Teraz trzeba możliwie szybko odblokować środki unijne. W tym celu musimy mieć rząd. Prezydent może albo pogodzić się z rzeczywistością i wesprzeć to dzieło, albo udawać, że PiS ma jakąś szansę. To oznacza albo szybki, albo odległy w czasie napływ unijnych pieniędzy. Rzadka okazja, aby się popisać oczywistym patriotyzmem. Miejmy nadzieję, że Andrzej Duda ją wykorzysta. Chociaż zwłoka w ukonstytuowaniu się nowego rządu niewątpliwie ułatwi PiS-owi proceder werbunkowy.

Wszystko teraz przed nami. Szczęśliwie z wyjątkiem pogłębiania duchowego pokrewieństwa ze Wschodem.


7 komentarzy:

  1. O tak! MŁODZI! O nich zawsze chodziło. Zawsze nadawali impuls zmianom w. A teraz poczuli swoją siłę. Podobnie jak kobiety. Na miejscu polityków prawicy nie narażał bym się im. Pokazali determinację i niesamowitą wytrwałość w tych wyborach czekając w tasiemcowych kolejkach do urn. Tego nie można zlekceważyć.

    OdpowiedzUsuń
    Odpowiedzi
    1. Serce rośnie, jak się patrzy na młodzież. Energiczni, logiczni, bez kompleksów.
      Podobnie zresztą do kobiet, pomawianych o chęć zamykania się w domowym środowisku i rezygnacji z politycznych ambicji. Okazuje się, że to czysta bzdura a duma, jaką napełnia je ich siła, udziela się łatwiej, niż podobne uczucie, demonstrowane przez mężczyzn.

      Usuń
    2. ,,Okazuje się, że to czysta bzdura a duma, jaką napełnia je ich siła, udziela się łatwiej, niż podobne uczucie, demonstrowane przez mężczyzn''.

      Święta prawda.

      Usuń
  2. W czasie rządów koalicji PO-PSL, przed którymiś z kolei wyborami (nawet nie pamiętam, czy parlamentarnymi, prezydenckimi, czy może samorządowymi) napisałem na blogu, że Kaczyński nie ma szans na władzę, jeżeli nie zdobędzie bezwzględnej większości głosów i swojego prezydenta. Ze względu na to, że jest niezrównoważony emocjonalnie i ma zerowe umiejętności negocjacyjne, które w jego wypadku sprowadzają się do przekupstwa. Nie potrafi negocjować stanowiska, potrafi jedynie zapłacić państwową, bądź partyjną kasą za poparcie jego wniosku i nawet nie wie, że to nie to samo, co negocjacje.
    Jak mieliśmy okazję się przekonać, Breżniew zdobył całość władzy na 8 lat, ale nadal sądzę, że ta hipoteza jest trafna i właśnie fakt, że w najbliższym czasie elektorat będzie miał okazję przypomnieć sobie ten brak umiejętności współpracy będzie największym atutem demokratów i największą szansą na ostateczne pogrążenie brunatnej bandy Breżniewa.

    OdpowiedzUsuń
    Odpowiedzi
    1. To moim zdaniem trafna diagnoza. Negocjacje wymagają minimum zaufania. Jeżeli jedna jej strona boi się drugiej lub nią gardzi, tym bardziej porozumienie jest niemożliwe. Także wszelka współpraca.
      Stąd uniżone wystąpienia wyrazicieli PiS, prześcigających się w wypowiadaniu bzdur i obelg wymyślonych przez szefa.
      Wskutek tego PiS przegrał z częścią społeczeństwa, daleką od kompleksów.

      Usuń
  3. "Szczęśliwie z wyjątkiem pogłębiania duchowego pokrewieństwa ze Wschodem."
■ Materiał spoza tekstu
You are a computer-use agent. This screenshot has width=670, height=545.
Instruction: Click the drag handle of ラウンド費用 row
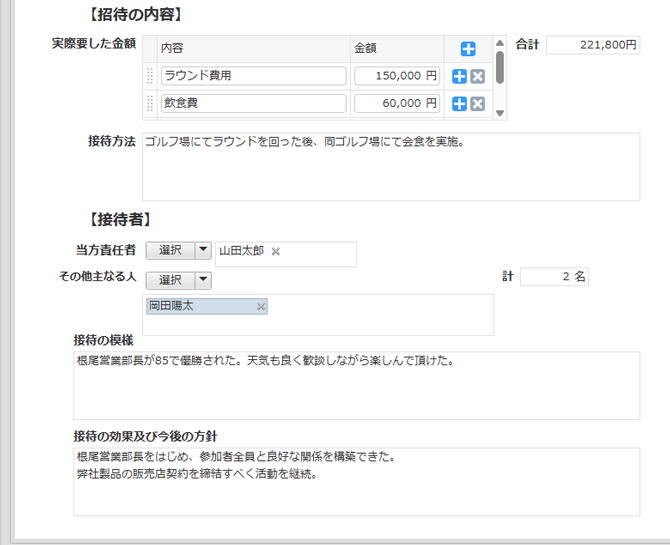151,76
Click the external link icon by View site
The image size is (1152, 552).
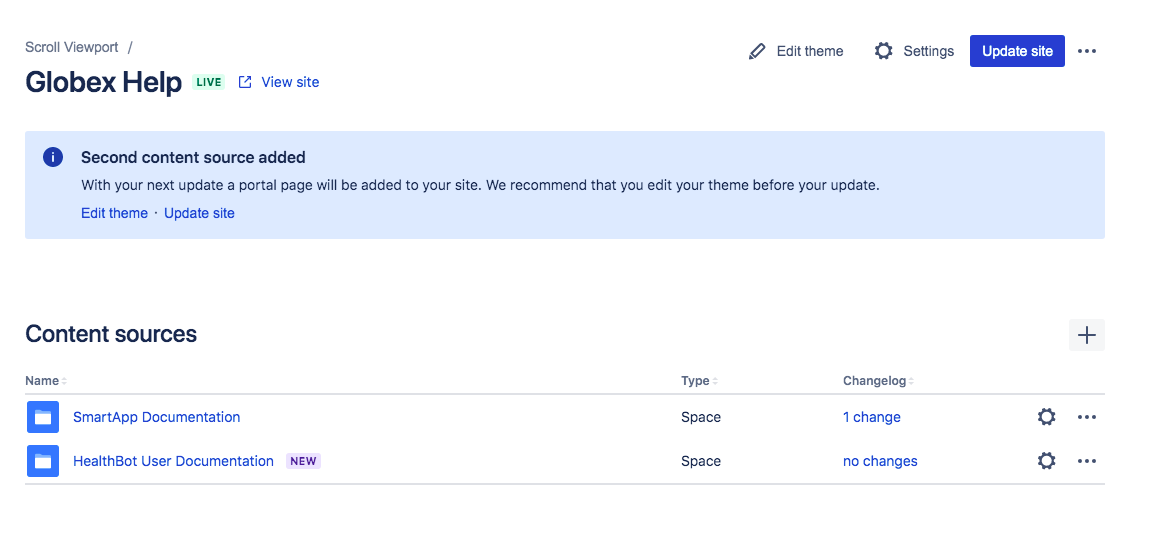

    Wynik uzyskany w wyborach przez bandziorów od Kaczyńskiego zdaje się jednak wykazywać zdecydowane "pogłębianie duchowego pokrewieństwa ze Wschodem", u sporej części posiadaczy numeru PESEL i polskich dowodów osobistych - zwłaszcza na "ścianie wschodniej"!

    Nawet jeśli część tego "wyniku" jest efektem wyłożenia zmazywalnych długopisów przez obsady komisji wyborczych na tejże "ścianie wschodniej", i nie tylko...

    OdpowiedzUsuń
    Odpowiedzi
    1. Ludzie ulegają propagandzie we wszystkich regionach Polski. Jej drogi często zaskakują.Tacy jesteśmy i tylko cierpliwa edukacja może nas zmienić.